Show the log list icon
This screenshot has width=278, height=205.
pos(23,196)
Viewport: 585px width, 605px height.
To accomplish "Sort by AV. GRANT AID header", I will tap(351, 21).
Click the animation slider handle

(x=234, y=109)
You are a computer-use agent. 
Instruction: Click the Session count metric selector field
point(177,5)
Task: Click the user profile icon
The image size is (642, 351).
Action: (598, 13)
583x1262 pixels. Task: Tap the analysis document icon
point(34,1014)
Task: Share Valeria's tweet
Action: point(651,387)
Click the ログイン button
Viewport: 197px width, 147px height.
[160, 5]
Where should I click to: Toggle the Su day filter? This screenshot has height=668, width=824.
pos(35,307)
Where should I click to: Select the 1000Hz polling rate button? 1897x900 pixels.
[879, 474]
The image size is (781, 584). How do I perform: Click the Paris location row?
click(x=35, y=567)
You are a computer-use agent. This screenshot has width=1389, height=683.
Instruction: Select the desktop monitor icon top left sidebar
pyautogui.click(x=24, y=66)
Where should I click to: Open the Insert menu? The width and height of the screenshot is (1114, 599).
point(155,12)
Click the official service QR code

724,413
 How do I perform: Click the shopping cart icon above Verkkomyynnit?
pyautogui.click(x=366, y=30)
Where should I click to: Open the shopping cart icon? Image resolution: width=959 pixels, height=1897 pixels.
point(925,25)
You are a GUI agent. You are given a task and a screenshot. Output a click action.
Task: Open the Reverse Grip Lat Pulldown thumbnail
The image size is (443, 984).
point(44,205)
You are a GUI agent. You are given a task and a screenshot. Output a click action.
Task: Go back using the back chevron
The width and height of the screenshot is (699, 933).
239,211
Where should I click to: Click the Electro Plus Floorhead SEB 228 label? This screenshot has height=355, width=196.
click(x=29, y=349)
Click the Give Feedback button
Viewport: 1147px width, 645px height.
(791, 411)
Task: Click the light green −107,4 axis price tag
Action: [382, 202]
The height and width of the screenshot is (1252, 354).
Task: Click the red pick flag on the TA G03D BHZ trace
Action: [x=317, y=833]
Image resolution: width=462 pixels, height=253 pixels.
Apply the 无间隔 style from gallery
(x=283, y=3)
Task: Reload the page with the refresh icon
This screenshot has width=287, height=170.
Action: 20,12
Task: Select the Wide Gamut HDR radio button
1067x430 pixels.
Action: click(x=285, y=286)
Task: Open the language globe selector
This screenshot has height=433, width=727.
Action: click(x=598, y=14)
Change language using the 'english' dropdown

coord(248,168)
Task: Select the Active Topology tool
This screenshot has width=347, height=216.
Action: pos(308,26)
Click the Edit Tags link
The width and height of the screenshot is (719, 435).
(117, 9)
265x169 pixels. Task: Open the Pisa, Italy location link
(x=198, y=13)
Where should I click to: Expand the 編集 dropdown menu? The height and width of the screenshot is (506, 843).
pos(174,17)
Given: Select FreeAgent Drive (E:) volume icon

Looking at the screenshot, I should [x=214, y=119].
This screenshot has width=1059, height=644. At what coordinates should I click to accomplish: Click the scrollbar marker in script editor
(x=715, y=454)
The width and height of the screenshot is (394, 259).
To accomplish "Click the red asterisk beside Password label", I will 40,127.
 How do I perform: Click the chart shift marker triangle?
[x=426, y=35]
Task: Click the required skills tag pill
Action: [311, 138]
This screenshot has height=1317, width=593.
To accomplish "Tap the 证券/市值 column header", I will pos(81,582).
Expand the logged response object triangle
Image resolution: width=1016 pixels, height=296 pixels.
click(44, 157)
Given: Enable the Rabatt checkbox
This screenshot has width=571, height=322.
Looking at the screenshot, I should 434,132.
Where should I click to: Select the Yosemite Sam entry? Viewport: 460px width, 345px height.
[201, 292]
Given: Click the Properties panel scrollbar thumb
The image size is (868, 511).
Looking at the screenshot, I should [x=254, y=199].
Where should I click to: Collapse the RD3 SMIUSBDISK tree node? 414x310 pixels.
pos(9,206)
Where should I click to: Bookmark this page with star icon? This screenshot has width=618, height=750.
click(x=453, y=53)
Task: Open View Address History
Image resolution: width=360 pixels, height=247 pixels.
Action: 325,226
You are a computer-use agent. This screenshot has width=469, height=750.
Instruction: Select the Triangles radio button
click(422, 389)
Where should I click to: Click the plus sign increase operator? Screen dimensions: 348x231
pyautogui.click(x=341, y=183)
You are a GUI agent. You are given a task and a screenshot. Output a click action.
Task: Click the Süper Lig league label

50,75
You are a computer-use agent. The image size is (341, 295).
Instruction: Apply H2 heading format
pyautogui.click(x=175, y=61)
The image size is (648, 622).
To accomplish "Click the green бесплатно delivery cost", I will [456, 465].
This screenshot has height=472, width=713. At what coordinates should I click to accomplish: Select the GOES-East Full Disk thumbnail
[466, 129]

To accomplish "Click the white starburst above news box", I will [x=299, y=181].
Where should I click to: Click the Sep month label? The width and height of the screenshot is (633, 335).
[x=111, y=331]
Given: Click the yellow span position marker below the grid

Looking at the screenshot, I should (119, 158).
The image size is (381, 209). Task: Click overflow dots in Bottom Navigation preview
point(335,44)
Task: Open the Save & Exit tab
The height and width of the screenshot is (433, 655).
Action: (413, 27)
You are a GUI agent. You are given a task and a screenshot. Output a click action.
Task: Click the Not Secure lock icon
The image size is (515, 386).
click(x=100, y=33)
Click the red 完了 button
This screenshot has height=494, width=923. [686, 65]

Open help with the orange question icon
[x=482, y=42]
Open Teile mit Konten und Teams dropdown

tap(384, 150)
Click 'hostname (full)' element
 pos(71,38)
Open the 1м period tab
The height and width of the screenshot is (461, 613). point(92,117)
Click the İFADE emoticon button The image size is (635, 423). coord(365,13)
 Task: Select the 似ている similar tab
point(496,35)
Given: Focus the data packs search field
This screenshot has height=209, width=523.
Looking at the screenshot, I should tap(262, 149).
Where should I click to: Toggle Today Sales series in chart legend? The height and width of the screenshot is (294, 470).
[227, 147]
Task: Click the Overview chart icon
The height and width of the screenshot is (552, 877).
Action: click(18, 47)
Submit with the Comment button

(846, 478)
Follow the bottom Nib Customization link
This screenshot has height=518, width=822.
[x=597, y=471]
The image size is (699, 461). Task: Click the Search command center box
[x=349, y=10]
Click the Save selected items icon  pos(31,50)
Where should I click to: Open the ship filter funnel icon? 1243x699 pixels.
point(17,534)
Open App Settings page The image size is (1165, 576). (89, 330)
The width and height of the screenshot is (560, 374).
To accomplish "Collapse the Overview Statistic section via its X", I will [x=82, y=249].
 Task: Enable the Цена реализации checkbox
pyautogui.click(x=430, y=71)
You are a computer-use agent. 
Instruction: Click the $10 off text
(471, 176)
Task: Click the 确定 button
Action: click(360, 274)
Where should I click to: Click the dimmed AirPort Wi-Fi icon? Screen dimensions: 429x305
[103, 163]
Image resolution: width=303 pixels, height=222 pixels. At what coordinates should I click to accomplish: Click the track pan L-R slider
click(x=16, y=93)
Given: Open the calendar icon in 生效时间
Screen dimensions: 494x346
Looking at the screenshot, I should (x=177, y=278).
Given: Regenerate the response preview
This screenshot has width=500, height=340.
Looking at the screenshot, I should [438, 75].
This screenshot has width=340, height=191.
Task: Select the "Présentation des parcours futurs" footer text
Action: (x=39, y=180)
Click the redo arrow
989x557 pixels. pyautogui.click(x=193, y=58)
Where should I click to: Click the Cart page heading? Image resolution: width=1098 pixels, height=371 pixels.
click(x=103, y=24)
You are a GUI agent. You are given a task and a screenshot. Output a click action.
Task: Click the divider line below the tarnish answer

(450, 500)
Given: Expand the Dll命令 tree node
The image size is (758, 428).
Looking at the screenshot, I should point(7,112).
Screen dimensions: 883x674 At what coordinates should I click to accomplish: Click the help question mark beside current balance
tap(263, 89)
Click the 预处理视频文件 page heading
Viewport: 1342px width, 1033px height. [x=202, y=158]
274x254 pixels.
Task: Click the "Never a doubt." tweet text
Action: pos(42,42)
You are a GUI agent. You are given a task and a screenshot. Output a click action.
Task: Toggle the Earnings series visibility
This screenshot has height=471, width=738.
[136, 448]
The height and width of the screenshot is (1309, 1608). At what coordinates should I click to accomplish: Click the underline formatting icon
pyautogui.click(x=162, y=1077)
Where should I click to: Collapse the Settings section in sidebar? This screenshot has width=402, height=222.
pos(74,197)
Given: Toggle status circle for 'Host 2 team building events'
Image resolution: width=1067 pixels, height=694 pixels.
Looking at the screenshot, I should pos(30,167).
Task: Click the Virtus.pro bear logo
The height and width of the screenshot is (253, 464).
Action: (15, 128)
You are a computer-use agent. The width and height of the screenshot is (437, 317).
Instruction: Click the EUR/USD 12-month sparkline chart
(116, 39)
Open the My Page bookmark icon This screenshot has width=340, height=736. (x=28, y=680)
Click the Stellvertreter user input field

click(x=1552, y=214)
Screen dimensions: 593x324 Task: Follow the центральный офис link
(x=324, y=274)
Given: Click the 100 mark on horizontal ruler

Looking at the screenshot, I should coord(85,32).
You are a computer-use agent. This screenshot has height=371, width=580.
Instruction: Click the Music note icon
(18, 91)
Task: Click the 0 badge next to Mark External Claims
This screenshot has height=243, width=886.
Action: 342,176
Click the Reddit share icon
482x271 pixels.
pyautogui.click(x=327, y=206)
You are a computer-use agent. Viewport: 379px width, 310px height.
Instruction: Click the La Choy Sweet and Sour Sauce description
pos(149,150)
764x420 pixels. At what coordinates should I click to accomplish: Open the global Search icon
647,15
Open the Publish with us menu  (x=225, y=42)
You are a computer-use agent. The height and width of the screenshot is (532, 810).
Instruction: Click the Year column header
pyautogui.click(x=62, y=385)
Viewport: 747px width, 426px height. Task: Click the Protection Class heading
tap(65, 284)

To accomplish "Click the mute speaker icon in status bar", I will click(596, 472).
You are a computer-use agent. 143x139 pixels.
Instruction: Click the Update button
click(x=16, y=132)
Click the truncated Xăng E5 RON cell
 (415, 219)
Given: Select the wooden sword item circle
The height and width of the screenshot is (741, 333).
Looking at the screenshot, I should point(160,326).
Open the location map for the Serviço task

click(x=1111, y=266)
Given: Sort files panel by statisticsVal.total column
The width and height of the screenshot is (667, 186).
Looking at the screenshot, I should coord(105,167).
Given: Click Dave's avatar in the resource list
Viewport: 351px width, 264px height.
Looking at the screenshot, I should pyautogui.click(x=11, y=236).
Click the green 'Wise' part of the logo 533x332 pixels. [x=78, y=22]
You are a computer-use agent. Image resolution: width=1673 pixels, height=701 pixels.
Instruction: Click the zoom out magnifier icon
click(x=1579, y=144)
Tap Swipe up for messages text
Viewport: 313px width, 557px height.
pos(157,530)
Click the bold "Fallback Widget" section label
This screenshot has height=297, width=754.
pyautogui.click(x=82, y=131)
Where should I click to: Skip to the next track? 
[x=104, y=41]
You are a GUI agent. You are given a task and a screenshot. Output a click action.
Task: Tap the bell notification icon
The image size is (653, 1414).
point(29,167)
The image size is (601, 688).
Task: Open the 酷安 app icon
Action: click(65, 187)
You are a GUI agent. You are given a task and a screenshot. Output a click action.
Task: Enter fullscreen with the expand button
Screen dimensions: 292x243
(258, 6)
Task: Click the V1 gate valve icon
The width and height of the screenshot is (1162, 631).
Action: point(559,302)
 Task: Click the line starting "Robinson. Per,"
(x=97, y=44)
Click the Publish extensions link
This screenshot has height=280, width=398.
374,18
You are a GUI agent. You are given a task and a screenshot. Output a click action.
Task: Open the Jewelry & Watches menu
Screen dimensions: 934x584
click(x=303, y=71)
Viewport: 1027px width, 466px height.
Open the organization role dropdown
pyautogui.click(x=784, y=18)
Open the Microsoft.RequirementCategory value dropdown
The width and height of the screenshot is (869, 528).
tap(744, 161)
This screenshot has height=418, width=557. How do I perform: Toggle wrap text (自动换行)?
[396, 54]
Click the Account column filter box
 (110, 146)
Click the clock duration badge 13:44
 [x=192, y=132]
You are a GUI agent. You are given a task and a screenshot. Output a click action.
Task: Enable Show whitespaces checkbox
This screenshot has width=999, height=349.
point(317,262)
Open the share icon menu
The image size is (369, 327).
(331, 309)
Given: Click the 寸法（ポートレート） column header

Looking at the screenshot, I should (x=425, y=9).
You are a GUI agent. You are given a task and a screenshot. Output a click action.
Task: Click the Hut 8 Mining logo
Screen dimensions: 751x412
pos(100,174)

• EXERCISE: Copy task for the entries above: every line with the string "list".

• RESULT OF THE EXERCISE:
Show the log list icon
Given: Click Dave's avatar in the resource list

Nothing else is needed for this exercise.